Artinya, saya bersyukur bahwa saya diberi umur lebih daripada anggota keluarga saya yang telah mendahului saya.

Karena saat Ayah dan Ibu saya wafat, waktu itu saya masih berumur 19 tahun. Jujur, dalam pikiran yang menghantui saya selalu bertanya, “apakah saya diberi umur panjang dan bisa melebihi umur orang tua saya ketika mereka wafat?”

Dan ketika umur saya melebihi umur mereka, saya selalu mengucap syukur karena masih diberi kesempatan hidup lebih lama.

Memang, umur bukan matematika tapi, jujur, itulah yang ada dipikiran saya sampai saat ini.

*

Dalam alam bawah sadar, saya pun selalu berpikir bahwa Allah memberikan umur lebih panjang karena memberikan kesempatan saya untuk bertobat lebih dulu sebelum nanti suatu saat menghadapNya.

Saya sadar banget bahwa dosa-dosa saya di masa muda itu sangat bejibun banyaknya.

Apalagi ketika sudah menjadi yatim piatu saat berumur 19 tahun, jaman masih baru mulai kuliah. Itu seperti layang-layang putus yang tidak jelas arahnya, antara menghadapi kondisi yang ada saat itu dan frustrasi membayangkan masa depan tanpa Ayah Ibu.

Memang saya tidak sempat terjerumus ke dunia narkoba tapi malah terjerumus ke dunia esek-esek yang jelas berdosa besar dan akibatnya perkuliahan saya pun jadi tidak terurus.

Sampai suatu ketika saya tersadar dari semua itu karena dibantu oleh seorang wanita (yang kemudian menjadi istri saya) untuk fokus menyelesaikan kuliah.
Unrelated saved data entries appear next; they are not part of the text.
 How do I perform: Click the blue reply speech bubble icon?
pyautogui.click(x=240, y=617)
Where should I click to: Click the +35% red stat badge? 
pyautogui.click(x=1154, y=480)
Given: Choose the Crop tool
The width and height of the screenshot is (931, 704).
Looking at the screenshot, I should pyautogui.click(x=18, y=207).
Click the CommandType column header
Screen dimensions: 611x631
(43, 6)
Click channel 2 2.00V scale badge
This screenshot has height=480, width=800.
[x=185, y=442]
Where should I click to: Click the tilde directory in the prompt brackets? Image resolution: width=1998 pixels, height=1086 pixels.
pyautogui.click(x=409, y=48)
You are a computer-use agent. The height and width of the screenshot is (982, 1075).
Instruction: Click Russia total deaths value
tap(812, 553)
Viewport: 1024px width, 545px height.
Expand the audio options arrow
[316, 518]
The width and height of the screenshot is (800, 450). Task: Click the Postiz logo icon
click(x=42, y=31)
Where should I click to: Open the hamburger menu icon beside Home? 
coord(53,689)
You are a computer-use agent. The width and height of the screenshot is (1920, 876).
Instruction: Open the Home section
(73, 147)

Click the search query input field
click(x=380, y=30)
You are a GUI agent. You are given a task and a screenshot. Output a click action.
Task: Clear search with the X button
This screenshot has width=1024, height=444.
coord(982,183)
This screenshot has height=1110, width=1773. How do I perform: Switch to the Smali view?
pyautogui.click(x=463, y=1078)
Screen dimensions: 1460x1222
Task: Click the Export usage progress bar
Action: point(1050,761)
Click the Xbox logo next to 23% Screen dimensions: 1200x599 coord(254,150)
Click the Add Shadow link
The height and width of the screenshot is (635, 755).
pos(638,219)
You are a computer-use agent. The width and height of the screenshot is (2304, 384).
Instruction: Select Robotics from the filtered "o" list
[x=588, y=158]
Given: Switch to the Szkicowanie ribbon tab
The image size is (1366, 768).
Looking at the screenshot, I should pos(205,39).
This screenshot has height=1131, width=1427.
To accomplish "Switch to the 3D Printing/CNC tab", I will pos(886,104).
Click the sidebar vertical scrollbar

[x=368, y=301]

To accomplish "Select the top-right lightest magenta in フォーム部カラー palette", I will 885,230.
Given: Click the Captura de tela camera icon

Alhamdulillah, kuliah selesai di umur 28 tahun (telat banget ya?) dan kami menikah serta dikaruniai 5 anak.

*

Dalam dunia kerja, yaaahh.. tidak jelek-jelek amat sih.

Dari dulu saya mengidolakan Ayah saya yang bekerja dari level paling bawah hingga menjadi Presiden Direktur di Perusahaannya. Kisahnya bisa dibaca di Kompasiana ini https://www.kompasiana.com/jiminandri/56aae3a7b4927385109257aa/perjuangan-bersama-ford-indonesia-dari-opas-sampai-presiden-direktur

Karena itu saya berusaha bekerja secara profesional di Perusahaan Pabrik Elektronik Jepang, dari mulai level Supervisor (pekerja pabrik lulusan S1, levelnya langsung Supervisor, jika diterima bekerja disana).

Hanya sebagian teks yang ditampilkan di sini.